Is it possible that a system undergoes an irreversible change while the surroundings undergo a reversible change?

Question

Context

I was solving questions from the 5th edition of "A Textbook of PHYSICAL CHEMISTRY: Thermodynamics and Chemical Equilibrium" by Kapoor, K. L., which is the second of several excellent volumes the author has published on physical chemistry, where I came across this:

At 263.15, water may exist as a super-cooled liquid, as stated in the book. This super-cooled liquid water will spontaneously freeze to ice at the same temperature:

$$ \text{H}_2\text{O (l)} \xrightarrow[\text{spontaneous}]{263.15} \text{H}_2\text{O (s)} $$

Naturally, for such a process, $(\Delta S)_\text{universe} > 0$. In order to do this calculation, the process was modelled into three distinct steps:

$$ \text{H}_2\text{O (l)} \xrightarrow[\Delta]{263.15 \text{ to } 273.15} \text{H}_2\text{O (l)} \xrightarrow{273.15} \text{H}_2\text{O (s)} \xrightarrow[-\Delta]{273.15 \text{ to } 263.15} \text{H}_2\text{O (s)} $$

where $\Delta$ means to heat the system. $(\Delta S)_\text{sys}$ for the three processes can be calculated easily. However, to calculate $(\Delta S)_\text{universe}$, $(\Delta S)_\text{surr}$ must be calculated.

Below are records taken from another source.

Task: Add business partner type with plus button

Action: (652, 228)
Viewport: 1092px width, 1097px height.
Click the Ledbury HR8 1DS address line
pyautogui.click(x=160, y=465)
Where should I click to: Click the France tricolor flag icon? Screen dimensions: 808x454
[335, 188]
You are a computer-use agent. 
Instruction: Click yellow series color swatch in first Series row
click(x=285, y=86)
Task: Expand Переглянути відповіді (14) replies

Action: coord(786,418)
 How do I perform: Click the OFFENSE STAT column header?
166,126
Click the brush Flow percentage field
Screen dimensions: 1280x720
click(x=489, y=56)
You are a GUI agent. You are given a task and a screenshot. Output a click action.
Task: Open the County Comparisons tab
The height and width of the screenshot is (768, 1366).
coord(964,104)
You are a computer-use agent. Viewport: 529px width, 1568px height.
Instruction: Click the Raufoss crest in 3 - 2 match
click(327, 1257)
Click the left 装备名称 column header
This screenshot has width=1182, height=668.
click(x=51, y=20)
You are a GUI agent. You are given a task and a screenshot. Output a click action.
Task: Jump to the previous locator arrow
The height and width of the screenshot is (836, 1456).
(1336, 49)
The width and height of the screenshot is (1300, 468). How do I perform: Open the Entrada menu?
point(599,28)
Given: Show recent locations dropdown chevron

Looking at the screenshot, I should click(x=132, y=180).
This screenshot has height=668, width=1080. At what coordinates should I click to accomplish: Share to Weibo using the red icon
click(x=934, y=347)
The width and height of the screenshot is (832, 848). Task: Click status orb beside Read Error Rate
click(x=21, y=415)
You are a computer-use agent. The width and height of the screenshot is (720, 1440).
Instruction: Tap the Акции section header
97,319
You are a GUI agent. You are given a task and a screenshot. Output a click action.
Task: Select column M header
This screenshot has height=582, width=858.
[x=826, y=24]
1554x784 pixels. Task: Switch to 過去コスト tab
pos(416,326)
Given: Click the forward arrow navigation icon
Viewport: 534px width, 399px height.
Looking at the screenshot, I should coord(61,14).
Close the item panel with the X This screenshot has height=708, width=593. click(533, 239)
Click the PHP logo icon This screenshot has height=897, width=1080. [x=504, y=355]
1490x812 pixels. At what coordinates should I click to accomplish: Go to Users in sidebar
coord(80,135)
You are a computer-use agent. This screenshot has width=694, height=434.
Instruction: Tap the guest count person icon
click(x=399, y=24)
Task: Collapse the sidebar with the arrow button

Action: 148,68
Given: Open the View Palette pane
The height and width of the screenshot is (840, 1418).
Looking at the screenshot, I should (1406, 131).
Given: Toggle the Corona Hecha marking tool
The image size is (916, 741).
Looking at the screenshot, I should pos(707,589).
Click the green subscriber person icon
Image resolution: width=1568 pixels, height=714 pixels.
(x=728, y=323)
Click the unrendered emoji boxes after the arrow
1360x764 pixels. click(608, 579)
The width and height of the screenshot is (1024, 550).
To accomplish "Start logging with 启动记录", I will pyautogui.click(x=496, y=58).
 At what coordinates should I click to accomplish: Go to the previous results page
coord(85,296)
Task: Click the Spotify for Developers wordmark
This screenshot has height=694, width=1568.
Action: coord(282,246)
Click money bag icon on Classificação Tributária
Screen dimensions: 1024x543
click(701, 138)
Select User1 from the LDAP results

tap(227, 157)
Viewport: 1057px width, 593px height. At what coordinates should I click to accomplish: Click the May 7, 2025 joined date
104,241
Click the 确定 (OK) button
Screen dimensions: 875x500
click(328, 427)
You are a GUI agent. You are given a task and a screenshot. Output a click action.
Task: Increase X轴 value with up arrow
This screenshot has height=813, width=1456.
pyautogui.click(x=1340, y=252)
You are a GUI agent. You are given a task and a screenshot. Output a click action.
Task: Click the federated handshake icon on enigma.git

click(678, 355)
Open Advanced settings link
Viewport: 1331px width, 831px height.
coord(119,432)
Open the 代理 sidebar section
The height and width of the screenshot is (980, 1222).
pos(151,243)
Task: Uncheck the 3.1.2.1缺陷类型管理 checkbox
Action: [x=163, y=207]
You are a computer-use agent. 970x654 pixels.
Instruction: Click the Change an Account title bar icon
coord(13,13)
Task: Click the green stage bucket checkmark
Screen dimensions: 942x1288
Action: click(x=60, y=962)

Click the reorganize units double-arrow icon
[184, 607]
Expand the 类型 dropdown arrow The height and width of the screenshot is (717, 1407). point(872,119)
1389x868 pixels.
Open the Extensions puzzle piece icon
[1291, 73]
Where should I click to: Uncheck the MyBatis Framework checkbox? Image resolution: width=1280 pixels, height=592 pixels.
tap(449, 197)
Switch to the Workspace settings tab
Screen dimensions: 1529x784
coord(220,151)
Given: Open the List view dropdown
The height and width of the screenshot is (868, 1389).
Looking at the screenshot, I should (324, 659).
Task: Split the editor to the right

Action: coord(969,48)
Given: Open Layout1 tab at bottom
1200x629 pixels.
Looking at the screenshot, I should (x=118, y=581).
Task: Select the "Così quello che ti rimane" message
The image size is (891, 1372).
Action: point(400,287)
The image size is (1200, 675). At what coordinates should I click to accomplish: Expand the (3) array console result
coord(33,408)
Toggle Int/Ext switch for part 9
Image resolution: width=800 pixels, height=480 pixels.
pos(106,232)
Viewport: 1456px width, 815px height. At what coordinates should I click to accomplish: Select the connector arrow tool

Here, the author has made the following assumption:

When evaluating $(\Delta S)_\text{surr}$, we assume that the surroundings receive heat equal to the heat of crystallization at $263.15$ K in a reversible manner at temperature equal to $263.15$ K.

Further, this calculation can be made using the Kirchoff's law. And upon doing these calculations, we do obtain $(\Delta S)_\text{universe} > 0$, as expected.

Question

This procedure seems to be followed for various such questions where, even when a system is undergoing an irreversible change, the surroundings are assumed to undergo a reversible change. This seems rather odd. According to me, if a system is undergoing an irreversible change, so should the surroundings. The author has stated that this is an assumption, but I wanted to know its validity and, accordingly, my question: is it possible that a system undergoes irreversible change while the surroundings undergo a reversible change?

Answer 1

Yes, it is possible if the surroundings involve ideal constant temperature reservoirs, for which $\Delta S$ is always Q/T. Imagine such a reservoir to consist of a constant temperature bath containing pure liquid and corresponding melting/freezing pure solid at equilibrium.

Answer 2

In thermo-statics or thermo-dynamics, you should think of the "surroundings" as being the boundary conditions for the equations. Their role is very similar to a hypothetical ideal battery or voltage/current source in an electric circuit with resistors, capacitors and inductors described by Kirchhoff's laws. In real life, there is no such a thing as a source whose voltage is independent of its load and is also independent of temperature, pressure, humidity, etc., in which it is imbedded, as anybody trying to start an engine in the winter learns it. Of course, if we did not make such idealization we would not be able to calculate the current through even the simplest linear resistor...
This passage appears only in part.